The Cableway Charity challenge was started to help those in dire need of education support in Cape Town. To date the event has raised more than R6M for various needy causes. All the money raised this far has been handed over to the nominated charities with 10% going to WSAR.
The event is run by Jdi - Just do it. JDI is a Public Benefit Organisation and is registered as the JDI Foundation Trust. JDI was started in 1998 with the idea to create a simple structure that would enable young people to use their centres of influence to learn, understand and then make a difference in other people's lives in South Africa. We wanted to show our friends how easy it was to make a significant impact, to teach them about the problems, the issues and the solutions available.
The JDI ethos shies away from the idea of making nameless donations to organisations where you can’t see how your money is spent, or from encouraging dependency by giving cash to individuals who are sometimes unable to spend it properly. Instead members are encouraged to ‘See. Think. Do’.
The nominated beneficiaries for 2021 are:
Home from Home provides supported and supervised community-based foster care for orphaned, abused, neglected and vulnerable children in South Africa. These children are placed in community based foster homes –‘a normal house, in a normal street’ - where they receive the care and support they need. Home from Home cares for nearly 200 children across the Western Cape. By remaining in community-based homes, the children are able to retain a sense of personal and cultural identity, as well as be raised in their home language.
Creating a loving family home is the foundation of all of our work with children at HfH. This is where HfH creates a second chance for our children to experience family-style life.

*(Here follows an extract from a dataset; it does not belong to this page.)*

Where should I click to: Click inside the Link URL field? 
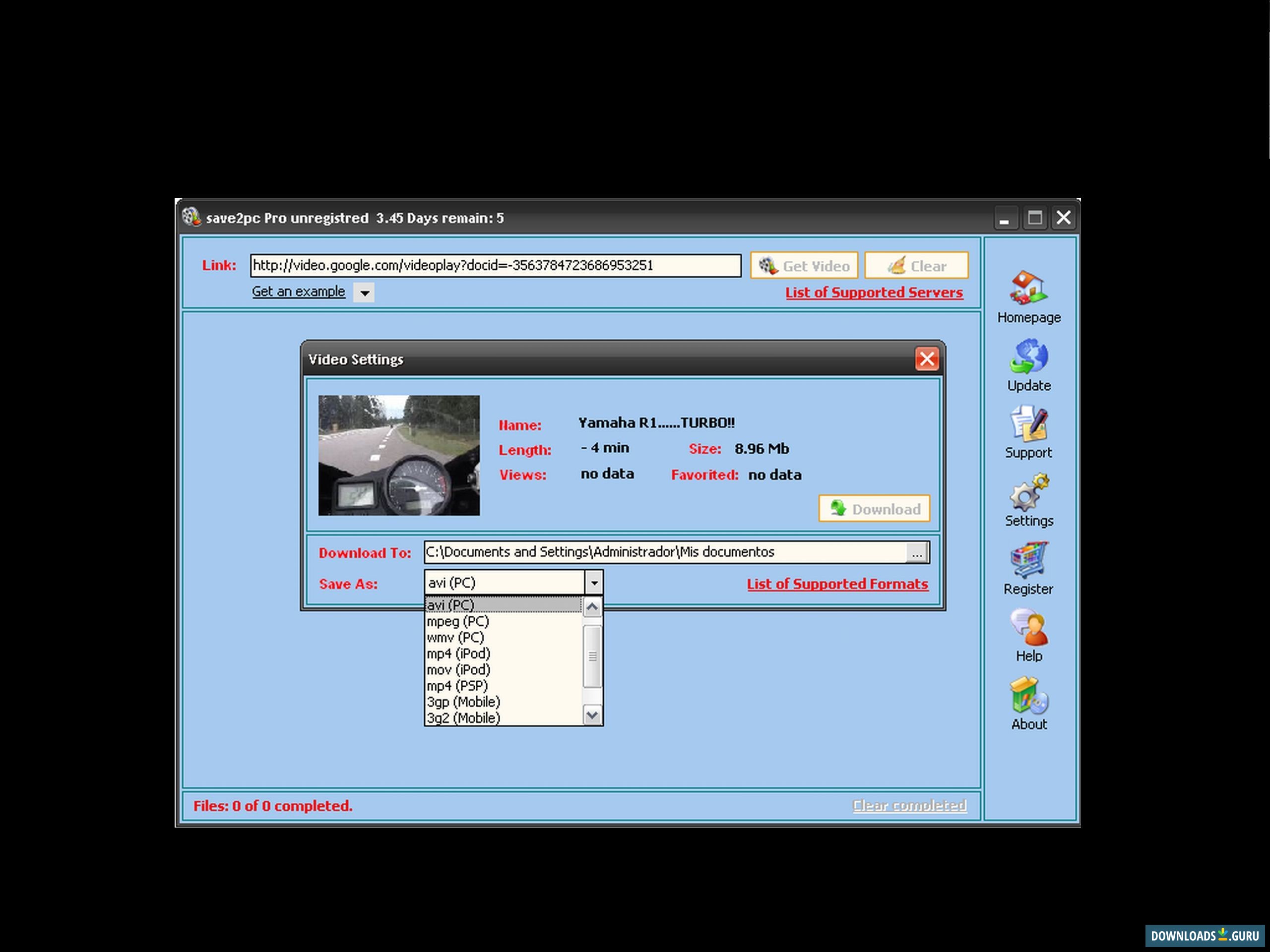[495, 266]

We do this by providing a comfortable and safe home in the community from which the children originate and employ staff that speak the childrens’ language and understand their culture. Also, Foster Mothers are carefully screened at employment and further trained and supervised during their employ, through our team of Social Workers and Social Auxiliary Workers. We believe that this ‘Loving Family-Home environment’ is essential to the care of our children so they can have the foundation of belonging to a family where important values for life are actively taught. This foundation of a loving and caring environment where positive relationships with ‘brothers’, ‘sisters’ and foster parents is created, is what enables other programmes (Education support, therapeutic intervention; transitional care and support) to be effective in remedying some of the other disadvantages our children come to us with.
CTEET strives to protect the environment by creating opportunities for people to connect with and to benefit from environmental programmes. We are an NPO and PBO established in 2001, through our Creche-to-Career model, have initiated multiple platforms to support our engagement with Capetonians, in particular youth from low-income communities. It is through these sustained and varied engagements with schools and out-of-school youth that we build the passion for environmental champions. The most intensive of these is our Conservation Leadership Programme which identifies youth in Grade 6 and nurtures them for the remainder of their schooling career, exposing them to different careers in the environmental sector, having them champion community action projects and broadening their appreciation of the incredible conservation areas throughout South Africa. In this process we believe we are building a more resilient child who will, in time, take on leadership roles in their communities and in our country.
“Ons Plek”, meaning “a place for us”, was the name given by the delighted previously homeless girl street children when Ons Plek Shelter opened for them in 1988. It is a 24-hour intake, assessment, full range-of-care and family re-unification service. The purpose is to stabilise the behaviour of female street children who have rejected adult authority or have been neglected and thus live outside of societal norms. Ons Plek is the only intake facility for street girls in Cape Town. Providing 24-hour accommodation, counselling and education, while undertaking the complex reunification process with family networks, has been the key to our success.
Once the girls have weaned themselves from street life at Ons Plek, they leave for the next phase of more intensive counselling, education and vocational training at Siviwe Children’s Home. Separated from the girls at Ons Plek, the 14 girls at Siviwe can focus more intensively on building their lives. The facilities are registered children’s homes for 34 children.
Our early intervention community work at Ukondla in Philippi, in a poverty-stricken area, consists of three community-based programmes. Ukondla prevents children dropping out of school, which is the first step to becoming a street child. Interventions include homework, life skills and counselling daily after school.
When the accent of our work shifted from rescuing children already on the street to early intervention the number of girls on the street dropped from 100 potential girls each year to 4.